### Try it
Each line below that contains the word "chart" must be copied.
[Start of section]
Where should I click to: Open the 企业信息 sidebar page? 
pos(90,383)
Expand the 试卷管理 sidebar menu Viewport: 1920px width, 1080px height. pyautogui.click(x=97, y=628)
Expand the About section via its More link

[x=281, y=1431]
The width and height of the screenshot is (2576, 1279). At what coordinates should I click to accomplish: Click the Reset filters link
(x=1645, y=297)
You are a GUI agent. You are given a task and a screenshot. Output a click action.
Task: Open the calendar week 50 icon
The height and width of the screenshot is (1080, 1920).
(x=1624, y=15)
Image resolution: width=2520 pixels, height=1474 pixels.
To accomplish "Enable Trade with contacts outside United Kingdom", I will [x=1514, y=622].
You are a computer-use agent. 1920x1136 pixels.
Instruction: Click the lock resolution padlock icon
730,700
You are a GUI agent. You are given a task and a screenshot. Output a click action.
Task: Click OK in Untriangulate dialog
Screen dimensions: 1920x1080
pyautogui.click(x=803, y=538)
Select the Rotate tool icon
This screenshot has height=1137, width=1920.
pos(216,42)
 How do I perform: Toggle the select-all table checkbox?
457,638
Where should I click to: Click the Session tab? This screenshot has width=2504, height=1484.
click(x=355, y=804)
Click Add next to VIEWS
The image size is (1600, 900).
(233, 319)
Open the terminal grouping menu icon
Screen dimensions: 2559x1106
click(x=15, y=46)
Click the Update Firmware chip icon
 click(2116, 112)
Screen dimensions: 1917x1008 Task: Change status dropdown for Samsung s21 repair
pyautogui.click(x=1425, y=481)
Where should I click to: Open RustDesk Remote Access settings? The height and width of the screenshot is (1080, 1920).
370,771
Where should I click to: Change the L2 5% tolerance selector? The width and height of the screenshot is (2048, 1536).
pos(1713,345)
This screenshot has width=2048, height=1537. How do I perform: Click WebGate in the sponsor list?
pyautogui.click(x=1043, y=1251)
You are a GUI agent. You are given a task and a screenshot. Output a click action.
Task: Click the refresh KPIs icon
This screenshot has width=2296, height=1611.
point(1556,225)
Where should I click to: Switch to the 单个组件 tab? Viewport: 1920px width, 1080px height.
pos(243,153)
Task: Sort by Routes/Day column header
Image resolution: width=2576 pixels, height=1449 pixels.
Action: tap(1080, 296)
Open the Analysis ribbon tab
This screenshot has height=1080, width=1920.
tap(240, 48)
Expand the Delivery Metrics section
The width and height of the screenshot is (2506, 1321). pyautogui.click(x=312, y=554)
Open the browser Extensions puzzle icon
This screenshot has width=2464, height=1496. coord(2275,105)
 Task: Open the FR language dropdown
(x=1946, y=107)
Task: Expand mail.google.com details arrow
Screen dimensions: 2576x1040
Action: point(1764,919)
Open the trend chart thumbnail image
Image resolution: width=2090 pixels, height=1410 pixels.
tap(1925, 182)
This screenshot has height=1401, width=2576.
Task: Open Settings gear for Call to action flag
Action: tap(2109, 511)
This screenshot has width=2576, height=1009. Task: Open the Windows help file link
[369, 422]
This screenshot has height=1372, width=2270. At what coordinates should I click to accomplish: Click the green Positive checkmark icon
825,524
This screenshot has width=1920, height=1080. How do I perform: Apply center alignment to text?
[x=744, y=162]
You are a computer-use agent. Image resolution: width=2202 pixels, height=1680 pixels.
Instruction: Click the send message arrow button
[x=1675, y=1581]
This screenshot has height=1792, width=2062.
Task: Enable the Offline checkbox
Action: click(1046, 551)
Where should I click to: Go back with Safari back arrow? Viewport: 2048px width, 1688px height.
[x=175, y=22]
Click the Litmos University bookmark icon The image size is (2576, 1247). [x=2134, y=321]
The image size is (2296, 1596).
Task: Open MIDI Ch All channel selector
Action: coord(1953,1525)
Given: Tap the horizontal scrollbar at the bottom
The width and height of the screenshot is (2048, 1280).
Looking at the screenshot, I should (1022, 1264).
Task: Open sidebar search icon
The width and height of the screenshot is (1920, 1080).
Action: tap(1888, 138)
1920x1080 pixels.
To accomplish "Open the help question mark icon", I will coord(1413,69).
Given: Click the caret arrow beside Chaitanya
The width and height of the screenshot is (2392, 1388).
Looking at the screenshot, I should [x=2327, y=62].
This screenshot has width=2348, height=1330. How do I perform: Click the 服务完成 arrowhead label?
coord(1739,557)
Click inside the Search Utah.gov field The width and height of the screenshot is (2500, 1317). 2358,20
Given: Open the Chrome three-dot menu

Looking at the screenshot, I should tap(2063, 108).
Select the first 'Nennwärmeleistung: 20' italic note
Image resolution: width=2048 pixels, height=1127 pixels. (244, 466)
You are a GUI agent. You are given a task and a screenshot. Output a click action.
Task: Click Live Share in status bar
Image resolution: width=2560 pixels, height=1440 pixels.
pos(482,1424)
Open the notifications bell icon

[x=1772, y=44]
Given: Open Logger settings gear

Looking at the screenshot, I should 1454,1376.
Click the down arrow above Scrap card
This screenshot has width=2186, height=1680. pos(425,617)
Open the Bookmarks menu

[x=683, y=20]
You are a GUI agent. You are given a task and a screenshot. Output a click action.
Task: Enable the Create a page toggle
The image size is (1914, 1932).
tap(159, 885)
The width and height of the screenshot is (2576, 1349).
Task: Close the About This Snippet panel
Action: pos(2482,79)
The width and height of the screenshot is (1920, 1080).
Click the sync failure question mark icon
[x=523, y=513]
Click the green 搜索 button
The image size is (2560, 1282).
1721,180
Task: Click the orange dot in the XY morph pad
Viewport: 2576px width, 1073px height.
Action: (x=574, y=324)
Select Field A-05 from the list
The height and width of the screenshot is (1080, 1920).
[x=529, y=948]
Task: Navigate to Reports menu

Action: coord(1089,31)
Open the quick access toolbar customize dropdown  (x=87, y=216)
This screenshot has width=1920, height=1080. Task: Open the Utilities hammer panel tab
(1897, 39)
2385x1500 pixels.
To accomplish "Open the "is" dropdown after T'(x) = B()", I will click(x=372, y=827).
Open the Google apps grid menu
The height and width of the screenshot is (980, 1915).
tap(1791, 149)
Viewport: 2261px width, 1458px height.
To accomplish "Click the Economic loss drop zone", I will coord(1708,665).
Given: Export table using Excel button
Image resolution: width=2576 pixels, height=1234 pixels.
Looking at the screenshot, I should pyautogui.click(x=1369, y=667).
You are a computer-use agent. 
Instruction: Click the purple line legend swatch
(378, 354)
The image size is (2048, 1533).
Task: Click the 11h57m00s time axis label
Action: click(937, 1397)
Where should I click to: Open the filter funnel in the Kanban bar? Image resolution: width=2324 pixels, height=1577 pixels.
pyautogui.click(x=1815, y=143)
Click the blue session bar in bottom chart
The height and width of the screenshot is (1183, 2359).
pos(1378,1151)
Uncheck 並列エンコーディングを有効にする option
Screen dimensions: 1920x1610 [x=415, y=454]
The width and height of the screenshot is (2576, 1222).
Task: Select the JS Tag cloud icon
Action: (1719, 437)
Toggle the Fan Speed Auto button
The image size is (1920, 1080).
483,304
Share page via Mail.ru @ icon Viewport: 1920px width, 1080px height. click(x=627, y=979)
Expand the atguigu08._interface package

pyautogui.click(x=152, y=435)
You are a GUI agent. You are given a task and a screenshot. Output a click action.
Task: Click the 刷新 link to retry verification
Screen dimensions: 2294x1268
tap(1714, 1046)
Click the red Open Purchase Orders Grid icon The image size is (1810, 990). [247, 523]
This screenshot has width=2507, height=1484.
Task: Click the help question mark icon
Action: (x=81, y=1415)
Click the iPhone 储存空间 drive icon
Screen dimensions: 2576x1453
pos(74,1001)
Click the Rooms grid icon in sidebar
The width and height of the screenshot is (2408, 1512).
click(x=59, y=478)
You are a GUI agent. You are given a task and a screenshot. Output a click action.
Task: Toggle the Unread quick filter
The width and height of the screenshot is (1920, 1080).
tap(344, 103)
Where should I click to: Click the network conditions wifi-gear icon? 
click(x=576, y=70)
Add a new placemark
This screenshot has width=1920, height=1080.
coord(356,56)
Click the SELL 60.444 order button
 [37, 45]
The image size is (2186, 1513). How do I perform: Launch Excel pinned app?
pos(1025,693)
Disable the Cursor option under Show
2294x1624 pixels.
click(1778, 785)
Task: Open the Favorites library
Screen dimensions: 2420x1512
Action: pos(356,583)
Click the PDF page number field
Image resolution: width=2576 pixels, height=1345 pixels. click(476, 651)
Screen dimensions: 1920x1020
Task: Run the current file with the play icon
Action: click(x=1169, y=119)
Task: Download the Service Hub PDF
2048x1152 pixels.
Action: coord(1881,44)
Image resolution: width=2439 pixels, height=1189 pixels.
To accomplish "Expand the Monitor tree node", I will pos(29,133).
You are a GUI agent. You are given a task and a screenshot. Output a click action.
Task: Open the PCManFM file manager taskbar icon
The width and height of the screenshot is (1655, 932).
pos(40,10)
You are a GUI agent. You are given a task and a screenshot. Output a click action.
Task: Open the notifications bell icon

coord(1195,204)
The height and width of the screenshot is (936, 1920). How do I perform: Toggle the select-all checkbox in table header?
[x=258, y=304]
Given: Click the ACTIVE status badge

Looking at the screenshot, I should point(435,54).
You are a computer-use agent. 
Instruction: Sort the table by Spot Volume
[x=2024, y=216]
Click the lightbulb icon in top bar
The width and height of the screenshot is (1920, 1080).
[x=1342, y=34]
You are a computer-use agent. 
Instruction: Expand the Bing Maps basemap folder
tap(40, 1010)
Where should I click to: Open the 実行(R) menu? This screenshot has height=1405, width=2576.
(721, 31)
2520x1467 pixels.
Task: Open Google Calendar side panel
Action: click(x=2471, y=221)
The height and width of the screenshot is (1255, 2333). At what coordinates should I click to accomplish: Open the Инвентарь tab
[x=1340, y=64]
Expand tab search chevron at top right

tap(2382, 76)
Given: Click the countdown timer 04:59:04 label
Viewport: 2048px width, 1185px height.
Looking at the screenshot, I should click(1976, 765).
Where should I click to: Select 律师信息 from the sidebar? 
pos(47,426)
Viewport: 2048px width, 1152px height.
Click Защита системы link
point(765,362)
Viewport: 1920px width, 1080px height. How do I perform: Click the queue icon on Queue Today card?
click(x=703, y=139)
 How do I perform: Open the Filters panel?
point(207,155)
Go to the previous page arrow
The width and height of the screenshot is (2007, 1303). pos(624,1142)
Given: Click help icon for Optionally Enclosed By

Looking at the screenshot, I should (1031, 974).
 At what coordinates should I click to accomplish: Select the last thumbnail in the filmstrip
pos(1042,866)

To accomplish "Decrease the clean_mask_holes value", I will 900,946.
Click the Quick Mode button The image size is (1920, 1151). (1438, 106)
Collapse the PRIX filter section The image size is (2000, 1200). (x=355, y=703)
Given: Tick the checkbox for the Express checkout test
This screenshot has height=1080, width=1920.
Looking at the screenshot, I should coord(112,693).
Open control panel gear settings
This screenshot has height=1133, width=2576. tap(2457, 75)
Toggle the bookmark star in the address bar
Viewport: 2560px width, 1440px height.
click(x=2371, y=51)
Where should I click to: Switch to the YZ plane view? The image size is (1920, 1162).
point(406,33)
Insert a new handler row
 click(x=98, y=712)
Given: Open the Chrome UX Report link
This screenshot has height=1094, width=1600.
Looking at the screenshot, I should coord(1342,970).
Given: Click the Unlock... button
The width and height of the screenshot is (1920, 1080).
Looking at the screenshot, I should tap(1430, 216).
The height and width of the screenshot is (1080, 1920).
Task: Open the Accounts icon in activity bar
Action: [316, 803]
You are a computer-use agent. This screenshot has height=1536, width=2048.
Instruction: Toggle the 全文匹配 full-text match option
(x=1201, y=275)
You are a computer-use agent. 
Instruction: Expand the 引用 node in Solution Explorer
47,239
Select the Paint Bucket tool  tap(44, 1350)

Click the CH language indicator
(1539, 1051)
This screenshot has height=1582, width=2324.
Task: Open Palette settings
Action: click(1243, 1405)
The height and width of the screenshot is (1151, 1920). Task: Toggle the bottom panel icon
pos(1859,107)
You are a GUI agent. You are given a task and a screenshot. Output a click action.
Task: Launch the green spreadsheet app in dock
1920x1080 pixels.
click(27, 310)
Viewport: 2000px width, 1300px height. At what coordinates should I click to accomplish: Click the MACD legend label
[End of section]
### Solution to the problem
Open the trend chart thumbnail image
Click the blue session bar in bottom chart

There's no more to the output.